Por Robson Silva Moreira
Modelo Monan e suas capacidades
O Modelo para Previsões de Oceano, Terra e Atmosfera (Monan) foi desenvolvido nos últimos três anos e está rodando no supercomputador Jaci, instalado no centro de dados do Inpe em Cachoeira Paulista (SP).
O modelo brasileiro opera com cobertura global e resolução de dez quilômetros, com duas atualizações diárias. Ele gera previsões do tempo altamente confiáveis com até 11 dias de antecedência.
Impacto das previsões climáticas
Com o novo modelo, a acuidade das previsões meteorológicas brasileiras passa a estar no mesmo patamar de precisão de órgãos de referência dos Estados Unidos e da Europa.

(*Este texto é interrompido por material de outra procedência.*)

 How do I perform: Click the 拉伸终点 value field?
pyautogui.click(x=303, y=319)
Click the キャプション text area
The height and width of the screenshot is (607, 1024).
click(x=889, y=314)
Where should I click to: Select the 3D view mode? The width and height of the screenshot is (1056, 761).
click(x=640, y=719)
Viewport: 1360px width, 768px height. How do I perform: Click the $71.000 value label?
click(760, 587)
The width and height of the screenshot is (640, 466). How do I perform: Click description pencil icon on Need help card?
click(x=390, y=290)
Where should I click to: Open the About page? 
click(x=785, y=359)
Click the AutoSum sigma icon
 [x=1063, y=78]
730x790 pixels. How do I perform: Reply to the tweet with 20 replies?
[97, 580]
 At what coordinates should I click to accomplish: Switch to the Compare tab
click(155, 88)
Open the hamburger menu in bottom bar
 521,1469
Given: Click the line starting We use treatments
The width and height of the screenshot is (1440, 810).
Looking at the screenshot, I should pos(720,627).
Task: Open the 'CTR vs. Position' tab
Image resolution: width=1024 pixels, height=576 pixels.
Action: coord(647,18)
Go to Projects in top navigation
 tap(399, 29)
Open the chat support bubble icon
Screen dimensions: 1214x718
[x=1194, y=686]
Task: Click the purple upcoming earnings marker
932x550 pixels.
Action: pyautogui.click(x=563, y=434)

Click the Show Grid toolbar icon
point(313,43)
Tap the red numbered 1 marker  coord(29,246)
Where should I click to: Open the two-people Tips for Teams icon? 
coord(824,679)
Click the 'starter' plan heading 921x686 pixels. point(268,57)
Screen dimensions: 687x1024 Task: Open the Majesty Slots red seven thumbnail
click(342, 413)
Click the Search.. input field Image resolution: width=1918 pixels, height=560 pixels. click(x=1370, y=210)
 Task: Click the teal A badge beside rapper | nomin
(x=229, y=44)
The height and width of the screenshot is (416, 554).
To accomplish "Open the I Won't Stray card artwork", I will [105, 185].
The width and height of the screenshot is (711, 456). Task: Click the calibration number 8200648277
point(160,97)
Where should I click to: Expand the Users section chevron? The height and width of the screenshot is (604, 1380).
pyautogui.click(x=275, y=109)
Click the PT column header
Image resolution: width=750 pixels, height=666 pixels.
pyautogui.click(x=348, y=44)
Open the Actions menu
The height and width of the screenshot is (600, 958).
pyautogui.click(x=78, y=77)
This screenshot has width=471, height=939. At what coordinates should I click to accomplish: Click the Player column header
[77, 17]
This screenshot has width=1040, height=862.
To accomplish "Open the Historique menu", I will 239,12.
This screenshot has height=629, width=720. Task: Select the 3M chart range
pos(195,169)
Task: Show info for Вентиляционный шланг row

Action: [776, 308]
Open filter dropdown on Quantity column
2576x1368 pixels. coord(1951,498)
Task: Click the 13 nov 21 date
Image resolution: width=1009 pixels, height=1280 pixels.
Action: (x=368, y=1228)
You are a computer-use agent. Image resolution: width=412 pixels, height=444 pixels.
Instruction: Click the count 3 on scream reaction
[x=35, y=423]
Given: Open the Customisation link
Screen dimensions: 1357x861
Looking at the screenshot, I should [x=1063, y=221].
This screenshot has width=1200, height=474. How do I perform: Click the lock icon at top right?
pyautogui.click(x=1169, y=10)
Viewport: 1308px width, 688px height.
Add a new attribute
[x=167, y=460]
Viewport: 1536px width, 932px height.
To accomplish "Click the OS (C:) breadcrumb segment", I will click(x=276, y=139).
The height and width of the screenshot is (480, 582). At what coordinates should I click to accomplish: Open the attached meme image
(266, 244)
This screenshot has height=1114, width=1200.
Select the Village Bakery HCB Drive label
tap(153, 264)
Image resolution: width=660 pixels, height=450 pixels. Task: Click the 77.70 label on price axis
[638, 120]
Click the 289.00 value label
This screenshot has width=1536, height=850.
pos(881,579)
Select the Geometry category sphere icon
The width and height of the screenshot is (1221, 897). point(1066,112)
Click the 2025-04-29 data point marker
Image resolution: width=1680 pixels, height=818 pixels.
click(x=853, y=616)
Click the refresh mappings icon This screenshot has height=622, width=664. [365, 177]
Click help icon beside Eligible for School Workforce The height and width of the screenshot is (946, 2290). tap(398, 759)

O Monan irá garantir alertas antecipados de desastres, aumentando a rapidez no monitoramento de tempestades, frentes frias e secas severas.
Benefícios para a agricultura e gestão de recursos hídricos
O modelo também ajudará no planejamento de plantios e colheitas, mitigando os prejuízos das oscilações do clima tropical, e gerará estimativas mais detalhadas do volume de chuvas nas bacias hidrográficas.
Planos futuros para o sistema
As próximas etapas de desenvolvimento do sistema incluirão um modelo regional para a América do Sul, com resolução de cinco quilômetros, e ferramentas específicas para previsões de curtíssimo prazo, válidas para até seis horas.